Mujer sentada en una mesa de un bar. Arriba de ella se ven colgadas remeras de cuadros de fútbol.

“La época que cubrí [la selección] fue muy mala. Cubrí el 5 a 0 contra Colombia. Mucho cambio: [Jorge] Fosatti y [Juan Ramón] Carrasco. La última parte de la debacle.”, describe mientras relojea el partido de Argentina. Las adversidades futbolísticas de la selección no eran mayores a las que se tenía que enfrentar ella para encontrar su lugar: “me tomaba tres ómnibus para ir a ver los entrenamientos, esperaban a que terminaran y después, aunque hubiera llegado antes, era la última en poder entrevistar a los jugadores”. Hoy entiende que si bien exista mayor apertura siguen habiendo dificultades. Incluso considera que muchos medios de comunicación invitan a mujeres a integrar los equipos para cumplir con lo que demanda la sociedad pero siempre con un rol secundario.

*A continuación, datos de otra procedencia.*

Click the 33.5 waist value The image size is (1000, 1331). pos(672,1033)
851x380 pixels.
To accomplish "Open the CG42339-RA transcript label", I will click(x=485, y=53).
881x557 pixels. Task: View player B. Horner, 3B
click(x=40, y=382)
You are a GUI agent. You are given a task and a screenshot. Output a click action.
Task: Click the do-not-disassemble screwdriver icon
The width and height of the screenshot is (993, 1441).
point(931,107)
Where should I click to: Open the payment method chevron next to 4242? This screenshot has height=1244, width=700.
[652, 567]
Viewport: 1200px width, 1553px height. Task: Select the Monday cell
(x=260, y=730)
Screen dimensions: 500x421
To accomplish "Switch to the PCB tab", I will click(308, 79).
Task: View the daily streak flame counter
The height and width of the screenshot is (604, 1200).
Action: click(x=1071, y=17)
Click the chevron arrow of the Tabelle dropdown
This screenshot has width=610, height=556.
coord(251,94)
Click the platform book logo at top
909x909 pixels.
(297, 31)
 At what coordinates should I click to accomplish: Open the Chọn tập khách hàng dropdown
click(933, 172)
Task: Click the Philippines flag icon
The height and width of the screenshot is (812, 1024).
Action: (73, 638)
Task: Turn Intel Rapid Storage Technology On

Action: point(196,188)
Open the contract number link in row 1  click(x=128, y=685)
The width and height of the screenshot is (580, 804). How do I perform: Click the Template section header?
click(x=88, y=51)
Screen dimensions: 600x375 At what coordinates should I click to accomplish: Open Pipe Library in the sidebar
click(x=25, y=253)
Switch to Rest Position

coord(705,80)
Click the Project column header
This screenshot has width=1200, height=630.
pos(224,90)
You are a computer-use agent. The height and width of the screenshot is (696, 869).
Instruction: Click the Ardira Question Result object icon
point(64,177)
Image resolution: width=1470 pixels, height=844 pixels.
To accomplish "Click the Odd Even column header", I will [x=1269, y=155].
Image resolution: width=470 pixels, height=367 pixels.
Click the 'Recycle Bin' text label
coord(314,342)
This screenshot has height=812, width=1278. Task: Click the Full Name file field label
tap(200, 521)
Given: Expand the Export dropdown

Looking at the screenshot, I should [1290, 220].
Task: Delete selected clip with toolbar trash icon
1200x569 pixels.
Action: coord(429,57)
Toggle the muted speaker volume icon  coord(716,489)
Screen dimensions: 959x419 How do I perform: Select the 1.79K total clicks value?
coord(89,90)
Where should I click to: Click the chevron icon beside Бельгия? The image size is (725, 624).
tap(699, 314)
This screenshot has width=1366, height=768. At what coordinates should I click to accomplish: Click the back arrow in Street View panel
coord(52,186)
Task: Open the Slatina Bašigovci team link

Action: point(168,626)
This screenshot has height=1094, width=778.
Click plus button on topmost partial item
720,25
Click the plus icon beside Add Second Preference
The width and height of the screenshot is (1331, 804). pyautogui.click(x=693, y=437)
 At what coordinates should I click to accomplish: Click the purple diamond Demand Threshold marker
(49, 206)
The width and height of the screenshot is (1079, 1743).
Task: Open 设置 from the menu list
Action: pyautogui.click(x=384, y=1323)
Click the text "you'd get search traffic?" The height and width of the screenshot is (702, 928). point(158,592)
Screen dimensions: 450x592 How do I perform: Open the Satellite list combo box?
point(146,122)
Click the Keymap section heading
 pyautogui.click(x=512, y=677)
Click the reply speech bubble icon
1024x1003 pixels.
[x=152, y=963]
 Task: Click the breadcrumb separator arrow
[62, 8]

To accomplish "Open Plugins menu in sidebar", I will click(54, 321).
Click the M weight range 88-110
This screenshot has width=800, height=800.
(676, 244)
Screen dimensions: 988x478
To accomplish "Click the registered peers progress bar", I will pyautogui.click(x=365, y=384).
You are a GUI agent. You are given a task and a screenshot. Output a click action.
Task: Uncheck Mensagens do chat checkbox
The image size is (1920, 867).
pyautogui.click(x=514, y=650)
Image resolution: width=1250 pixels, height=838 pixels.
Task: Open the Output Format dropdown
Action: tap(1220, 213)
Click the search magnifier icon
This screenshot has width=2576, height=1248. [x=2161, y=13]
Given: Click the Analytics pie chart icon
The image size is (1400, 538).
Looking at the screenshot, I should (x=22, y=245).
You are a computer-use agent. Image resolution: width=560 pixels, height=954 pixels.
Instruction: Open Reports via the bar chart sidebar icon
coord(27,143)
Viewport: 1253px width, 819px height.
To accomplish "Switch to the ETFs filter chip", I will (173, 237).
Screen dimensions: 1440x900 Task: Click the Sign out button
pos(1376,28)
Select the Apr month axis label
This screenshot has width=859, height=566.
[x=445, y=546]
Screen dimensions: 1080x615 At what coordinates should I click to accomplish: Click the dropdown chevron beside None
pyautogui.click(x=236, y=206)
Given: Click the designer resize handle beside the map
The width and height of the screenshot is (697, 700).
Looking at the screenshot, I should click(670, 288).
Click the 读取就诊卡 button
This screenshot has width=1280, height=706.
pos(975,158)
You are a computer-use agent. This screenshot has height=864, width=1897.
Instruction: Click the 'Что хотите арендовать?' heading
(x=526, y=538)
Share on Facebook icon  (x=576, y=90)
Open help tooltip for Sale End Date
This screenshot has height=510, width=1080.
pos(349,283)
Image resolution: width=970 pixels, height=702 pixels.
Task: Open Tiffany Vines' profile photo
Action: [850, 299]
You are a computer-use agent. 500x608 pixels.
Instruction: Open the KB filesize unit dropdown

Salarios, infraestructura, campera para entrenar en invierno, red de cuidados, son los obstáculos que tiene el fútbol femenino para hacerse profesional, sin dejar atrás la necesidad de una narrativa de género, lucha liderada por su colega Patricia Puyol, sostiene Virginia. “Cuando entiendan que en el público hay un montón de mujeres. Una parte gerencial que diga «le tengo que llegar a mujeres para vender». Pero no me la vendés porque no le contemplás como público”.


Explica que el profesionalismo implica muchas etapas: mejorar el estado físico, el estilo de juego y la parte teórica. La realidad es que muy pocas jugadoras cuentan con contratos en clubes como Nacional, Peñarol y Defensor para que puedan contemplar las exigencias de estar preparadas para la competencia profesional. La dificultad laboral se profundiza también por la falta de consideración del ciclo menstrual: “Sí tenés una mujer con una endometriosis no la vas a poner en el partido”. Hay cuestiones que no se les pasa por la cabeza a los hombres” y por supuesto de la maternidad. “Si quieren jugar al fútbol no pueden ser madres” por la falta de garantías en la continuidad de sus contratos.



Vuelve a mirar el café aunque lo haya terminado para admitir que es necesario hacer una autocrítica porque no ha abordado el tema. Reconoce a colegas que lo han hecho como Soledad Sejas, o Patricia Puyol, a quien considera importante en la narrativa con perspectiva de género, pero también reflexiona si en su equipo de trabajo está obligada a tomar el tema ella: “Estoy en un colectivo masculino que está súper deconstruido desde siempre. El profe siempre me dio las mismas oportunidades”


La actitud de Ricardo Piñeyrúa no la vio en otros ámbitos donde personas interesadas en el fútbol le preguntaban por la ley del órsay cuando se presentaba como periodista deportiva pero con el tiempo dejó de responder: “Al principio la explicaba. Yo no tengo que demostrar a nadie. Buscalo vos en un libro de táctica”.